ACTIVITY: Reproduce exactly, and only, the lines below from the one containing "Instruction: Open the" through the one containing "Task: Switch to the Helpdesk section".

INFORMATION SHOWN:
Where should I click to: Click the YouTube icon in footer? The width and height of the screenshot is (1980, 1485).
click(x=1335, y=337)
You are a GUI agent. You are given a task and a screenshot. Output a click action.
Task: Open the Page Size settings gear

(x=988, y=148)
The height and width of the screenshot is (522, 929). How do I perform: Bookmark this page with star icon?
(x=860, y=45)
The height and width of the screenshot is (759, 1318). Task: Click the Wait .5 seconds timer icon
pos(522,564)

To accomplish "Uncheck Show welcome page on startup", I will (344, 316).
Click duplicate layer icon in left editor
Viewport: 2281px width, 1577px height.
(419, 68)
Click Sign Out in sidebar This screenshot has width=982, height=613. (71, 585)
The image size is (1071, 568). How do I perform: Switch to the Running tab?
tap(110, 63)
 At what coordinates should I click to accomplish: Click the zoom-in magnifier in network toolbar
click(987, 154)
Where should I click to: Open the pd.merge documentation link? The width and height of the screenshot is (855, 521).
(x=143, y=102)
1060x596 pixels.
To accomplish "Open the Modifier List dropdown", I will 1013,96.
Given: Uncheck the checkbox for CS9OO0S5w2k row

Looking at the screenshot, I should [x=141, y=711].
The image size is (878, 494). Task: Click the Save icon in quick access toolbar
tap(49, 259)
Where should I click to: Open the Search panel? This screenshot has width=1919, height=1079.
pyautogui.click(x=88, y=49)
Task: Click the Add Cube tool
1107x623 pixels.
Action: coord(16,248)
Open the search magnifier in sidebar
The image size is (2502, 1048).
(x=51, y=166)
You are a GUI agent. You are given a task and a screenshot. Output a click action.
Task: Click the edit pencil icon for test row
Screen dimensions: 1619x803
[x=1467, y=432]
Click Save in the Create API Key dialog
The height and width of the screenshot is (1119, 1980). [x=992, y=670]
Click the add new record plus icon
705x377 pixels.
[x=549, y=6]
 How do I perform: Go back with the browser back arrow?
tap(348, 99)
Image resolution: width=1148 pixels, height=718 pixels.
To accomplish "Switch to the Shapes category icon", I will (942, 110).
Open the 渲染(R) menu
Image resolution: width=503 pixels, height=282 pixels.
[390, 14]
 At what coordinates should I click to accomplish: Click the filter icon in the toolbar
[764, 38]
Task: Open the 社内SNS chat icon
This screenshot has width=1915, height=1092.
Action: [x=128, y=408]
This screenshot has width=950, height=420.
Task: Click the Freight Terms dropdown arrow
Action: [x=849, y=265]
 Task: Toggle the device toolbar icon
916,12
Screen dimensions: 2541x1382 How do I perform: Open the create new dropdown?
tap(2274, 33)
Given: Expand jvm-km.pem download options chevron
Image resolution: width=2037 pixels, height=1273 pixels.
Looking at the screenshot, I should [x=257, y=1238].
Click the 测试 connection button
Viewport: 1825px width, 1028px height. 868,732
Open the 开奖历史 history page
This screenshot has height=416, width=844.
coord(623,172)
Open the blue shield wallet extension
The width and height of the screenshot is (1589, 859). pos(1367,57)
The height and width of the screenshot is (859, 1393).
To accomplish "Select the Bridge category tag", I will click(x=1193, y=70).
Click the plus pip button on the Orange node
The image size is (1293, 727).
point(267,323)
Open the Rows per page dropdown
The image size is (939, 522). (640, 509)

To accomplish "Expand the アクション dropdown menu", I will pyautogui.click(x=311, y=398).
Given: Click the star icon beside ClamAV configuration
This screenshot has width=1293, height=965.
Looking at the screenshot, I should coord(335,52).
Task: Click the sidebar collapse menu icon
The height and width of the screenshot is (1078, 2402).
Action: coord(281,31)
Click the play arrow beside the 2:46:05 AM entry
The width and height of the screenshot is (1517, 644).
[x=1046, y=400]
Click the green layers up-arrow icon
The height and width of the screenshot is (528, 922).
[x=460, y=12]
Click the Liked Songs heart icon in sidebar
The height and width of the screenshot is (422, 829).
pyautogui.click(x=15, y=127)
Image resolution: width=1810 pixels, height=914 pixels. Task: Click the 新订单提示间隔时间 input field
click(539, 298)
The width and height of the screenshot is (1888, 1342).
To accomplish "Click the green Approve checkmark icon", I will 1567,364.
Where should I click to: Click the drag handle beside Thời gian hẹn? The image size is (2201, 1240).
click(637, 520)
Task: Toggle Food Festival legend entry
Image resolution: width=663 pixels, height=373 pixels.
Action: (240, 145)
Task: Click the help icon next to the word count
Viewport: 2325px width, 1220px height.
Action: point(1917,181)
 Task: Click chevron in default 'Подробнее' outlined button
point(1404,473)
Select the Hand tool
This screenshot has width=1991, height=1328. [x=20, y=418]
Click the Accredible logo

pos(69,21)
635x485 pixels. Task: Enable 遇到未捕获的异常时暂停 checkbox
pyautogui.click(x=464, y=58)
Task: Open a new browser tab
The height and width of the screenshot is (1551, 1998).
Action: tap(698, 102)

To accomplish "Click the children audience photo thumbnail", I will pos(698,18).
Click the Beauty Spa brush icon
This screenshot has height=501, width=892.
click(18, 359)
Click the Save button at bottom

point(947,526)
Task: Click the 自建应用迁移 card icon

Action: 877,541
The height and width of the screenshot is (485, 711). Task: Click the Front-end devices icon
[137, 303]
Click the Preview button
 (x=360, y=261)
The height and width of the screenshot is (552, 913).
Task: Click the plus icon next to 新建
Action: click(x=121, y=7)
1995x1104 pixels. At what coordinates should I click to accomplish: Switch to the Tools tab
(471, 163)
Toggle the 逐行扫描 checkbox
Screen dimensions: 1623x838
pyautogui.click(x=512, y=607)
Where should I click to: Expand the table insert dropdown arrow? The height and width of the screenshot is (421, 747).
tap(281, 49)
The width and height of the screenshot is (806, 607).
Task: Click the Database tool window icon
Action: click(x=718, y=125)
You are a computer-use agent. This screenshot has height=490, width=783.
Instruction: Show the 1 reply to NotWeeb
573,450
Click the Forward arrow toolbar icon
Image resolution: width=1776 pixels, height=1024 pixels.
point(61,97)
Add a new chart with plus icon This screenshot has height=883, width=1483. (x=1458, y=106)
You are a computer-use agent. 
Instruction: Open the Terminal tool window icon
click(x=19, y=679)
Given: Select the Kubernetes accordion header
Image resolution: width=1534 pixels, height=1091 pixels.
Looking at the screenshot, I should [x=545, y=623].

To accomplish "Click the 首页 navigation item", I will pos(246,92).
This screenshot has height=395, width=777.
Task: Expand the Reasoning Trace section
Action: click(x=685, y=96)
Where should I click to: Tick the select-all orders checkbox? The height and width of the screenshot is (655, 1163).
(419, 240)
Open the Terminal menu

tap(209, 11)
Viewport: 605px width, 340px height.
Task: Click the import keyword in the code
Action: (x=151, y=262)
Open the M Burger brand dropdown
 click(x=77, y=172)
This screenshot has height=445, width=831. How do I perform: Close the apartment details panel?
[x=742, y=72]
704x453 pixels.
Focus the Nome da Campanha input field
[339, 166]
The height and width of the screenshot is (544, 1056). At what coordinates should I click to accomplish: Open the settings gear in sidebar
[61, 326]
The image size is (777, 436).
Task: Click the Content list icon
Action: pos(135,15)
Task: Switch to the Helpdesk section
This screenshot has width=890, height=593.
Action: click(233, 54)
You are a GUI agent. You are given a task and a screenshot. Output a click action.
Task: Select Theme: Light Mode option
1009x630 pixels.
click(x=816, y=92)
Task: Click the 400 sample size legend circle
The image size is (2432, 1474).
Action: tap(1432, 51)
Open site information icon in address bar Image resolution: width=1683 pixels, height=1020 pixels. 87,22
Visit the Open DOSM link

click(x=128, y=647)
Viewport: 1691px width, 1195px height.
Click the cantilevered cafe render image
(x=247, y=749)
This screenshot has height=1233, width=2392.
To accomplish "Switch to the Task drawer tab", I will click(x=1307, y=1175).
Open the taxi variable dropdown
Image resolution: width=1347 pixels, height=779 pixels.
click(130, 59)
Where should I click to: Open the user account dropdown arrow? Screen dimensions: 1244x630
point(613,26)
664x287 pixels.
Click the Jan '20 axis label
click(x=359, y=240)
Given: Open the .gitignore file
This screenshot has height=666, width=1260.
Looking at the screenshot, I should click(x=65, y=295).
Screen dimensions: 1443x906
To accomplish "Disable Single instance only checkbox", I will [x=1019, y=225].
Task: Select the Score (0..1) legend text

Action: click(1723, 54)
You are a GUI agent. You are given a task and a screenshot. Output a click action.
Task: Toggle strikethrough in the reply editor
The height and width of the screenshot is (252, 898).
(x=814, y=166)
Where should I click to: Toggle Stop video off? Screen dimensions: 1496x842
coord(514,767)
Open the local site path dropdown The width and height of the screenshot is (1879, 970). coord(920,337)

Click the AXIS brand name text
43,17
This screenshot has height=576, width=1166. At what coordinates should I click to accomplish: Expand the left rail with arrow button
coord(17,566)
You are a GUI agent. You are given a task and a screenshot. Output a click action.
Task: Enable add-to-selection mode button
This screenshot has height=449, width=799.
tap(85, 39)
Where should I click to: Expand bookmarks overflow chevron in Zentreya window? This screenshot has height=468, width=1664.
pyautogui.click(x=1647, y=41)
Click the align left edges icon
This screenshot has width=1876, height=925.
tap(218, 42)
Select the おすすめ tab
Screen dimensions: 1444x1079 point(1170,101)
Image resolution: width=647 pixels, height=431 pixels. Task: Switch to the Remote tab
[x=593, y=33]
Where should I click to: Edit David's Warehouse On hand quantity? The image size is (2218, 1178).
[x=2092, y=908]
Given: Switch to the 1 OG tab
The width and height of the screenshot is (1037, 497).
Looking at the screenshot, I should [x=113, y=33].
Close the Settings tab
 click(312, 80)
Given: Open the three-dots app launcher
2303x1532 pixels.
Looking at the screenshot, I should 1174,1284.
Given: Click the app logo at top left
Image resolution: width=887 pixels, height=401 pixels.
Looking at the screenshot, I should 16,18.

ANSWER SECTION:
Instruction: Open the Terminal tool window icon
click(x=19, y=679)
Given: Select the Kubernetes accordion header
Image resolution: width=1534 pixels, height=1091 pixels.
Looking at the screenshot, I should [x=545, y=623].

To accomplish "Click the 首页 navigation item", I will pos(246,92).
This screenshot has height=395, width=777.
Task: Expand the Reasoning Trace section
Action: click(x=685, y=96)
Where should I click to: Tick the select-all orders checkbox? The height and width of the screenshot is (655, 1163).
(419, 240)
Open the Terminal menu

tap(209, 11)
Viewport: 605px width, 340px height.
Task: Click the import keyword in the code
Action: (x=151, y=262)
Open the M Burger brand dropdown
 click(x=77, y=172)
This screenshot has height=445, width=831. How do I perform: Close the apartment details panel?
[x=742, y=72]
704x453 pixels.
Focus the Nome da Campanha input field
[339, 166]
The height and width of the screenshot is (544, 1056). At what coordinates should I click to accomplish: Open the settings gear in sidebar
[61, 326]
The image size is (777, 436).
Task: Click the Content list icon
Action: pos(135,15)
Task: Switch to the Helpdesk section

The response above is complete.